Typically companies post a WARN notice detailing layoffs on the Kentucky Career Center website, but no such information had been provided as of deadline. An employee with the Kentucky Career Center said they had yet to receive a WARN notice from LSC as of Tuesday afternoon.

Hale said the number of employees at LSC could be between 500 and 600, though he emphasized he didn't have the exact numbers and he didn't know how many workers were temporary hires.

Maureen Carpenter just took over as the executive director of the Barren County Economic Development Authority on Jan. 1, and she's already facing a major challenge.

"Obviously, we're very saddened to hear the news of the closure and our hearts go out to the families affected," she said. "They're our No. 1 priority. We want to make sure employees receive the services they need to find other employment as soon as possible."

Carpenter said BCEA had already started working with workforce development partners to form a response team to help those workers who will be losing their jobs.

As for marketing the LSC building to a new company, Carpenter said she was waiting Tuesday to hear from the business's corporate office to garner more information about the timeline of their departure.

Carpenter said there had been discussion in the past among area economic development groups about LSC's future in Glasgow, but added the shutdown of the Barren County plant was part of other cutbacks the company announced Tuesday that affect other states.

"I think we did everything we could to retain them here," she said.

When asked what message he wanted the employees of LSC to hear, Hale said they will not be left behind.

"They just need to know that we're not going to forget about them," he said. "They're community folks and we want to help them and I'm always available to help as much as I can."

As news of the pending closure spread, Green Mechanical Construction Inc. posted a message on its Facebook page with information about job openings at the Glasgow business.

Green Mechanical Construction encouraged people with experience in industrial maintenance, machine work or related skills to apply by visiting the website www.gmci.com.

The Kentucky Career Center will also be holding a Career Connection event from 1:30 to 3:30 p.m. on Jan. 23 at its Glasgow office at 445 N. Green St. For more information, call 270-651-2121.

••• ORIGINAL STORY ••• 

LSC Communications, Inc. announced Tuesday morning it will close its Glasgow location along with two other plants in a move to "strengthen the Company's manufacturing platform by significantly reducing costs and improving utilization across" the company's production facilities. 

Along with the Glasgow plant, which is located at 120 Donnelly Drive as it was known as R.R. Donnelley until 2016, LSC announced via a news release on its website that it will close facilities in Strasburg, Virginia and Mattoon, Illinois. 

The plants are expected to be closed by July. 

“LSC continues to take actions to capitalize on our greatest value drivers while optimizing our platform to efficiently and effectively deliver the best products and services for our clients,” said Thomas J. Quinlan III, LSC’s Chairman, Chief Executive Officer and President, in the news release.
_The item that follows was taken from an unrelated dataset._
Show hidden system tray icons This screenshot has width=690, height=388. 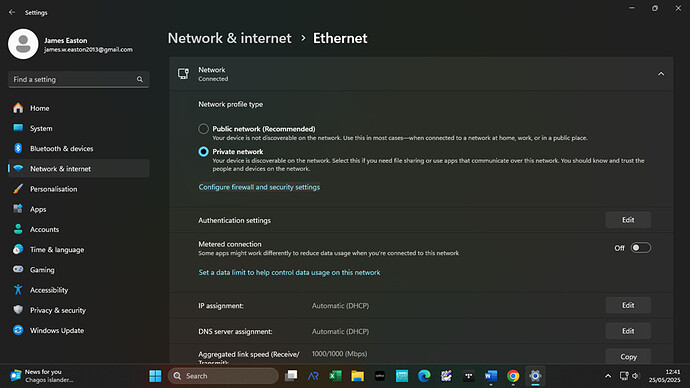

“The actions we announced today represent another step in our proactive efforts to address the significant structural changes in the industry. With many print titles moving to a fully digital platform, decreasing their frequencies, page and/or run counts, or closing entirely, our strategy is to further align our platform with these industry trends." 
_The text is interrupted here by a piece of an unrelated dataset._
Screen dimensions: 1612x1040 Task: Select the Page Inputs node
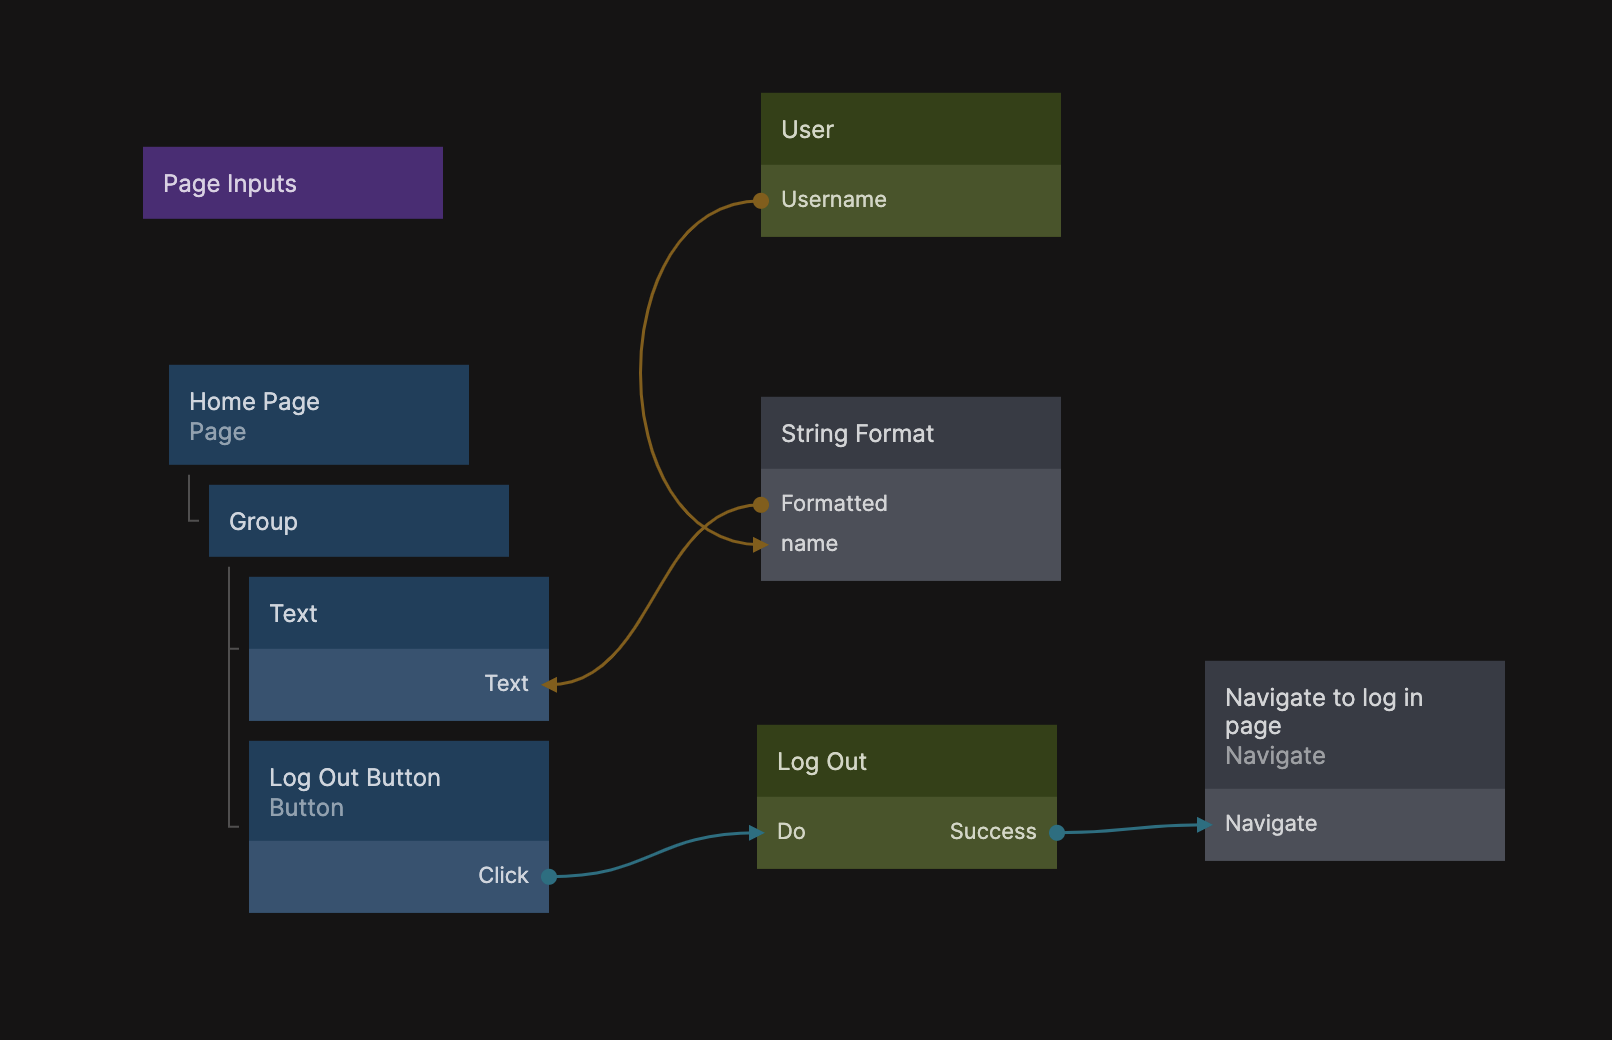pos(292,183)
The action coincides with LSC's moves to strengthen the "operational and financial position" of the company since it terminated its merger agreement with Quad/Graphics last July, the news release said. 
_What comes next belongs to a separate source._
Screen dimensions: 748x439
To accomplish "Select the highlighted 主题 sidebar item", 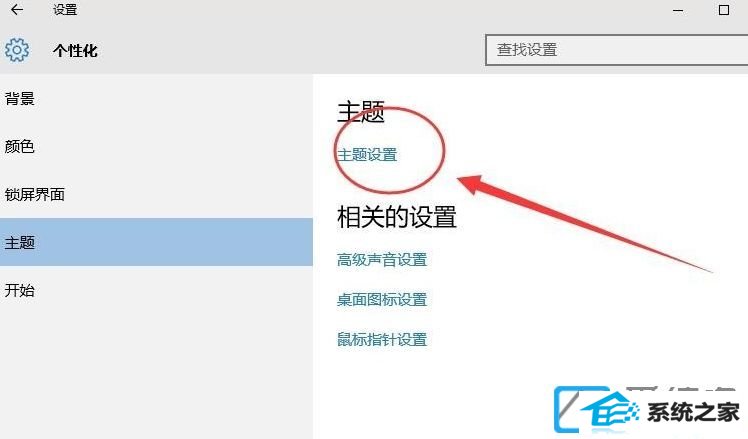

LSC will have closed eight facilities including the most recent announcement resulting in a reduction of its workforce by 2,500 employees. The news release doesn't state how many employees will be affected by the Glasgow closure. The Daily Times has left messages with LSC seeking additional information. 

"It is always difficult to make business decisions that impact our employees and the communities in which we operate, and we are committed to supporting employees impacted by these closings with severance packages and transition assistance as well as potential relocation opportunities," Quinlan said.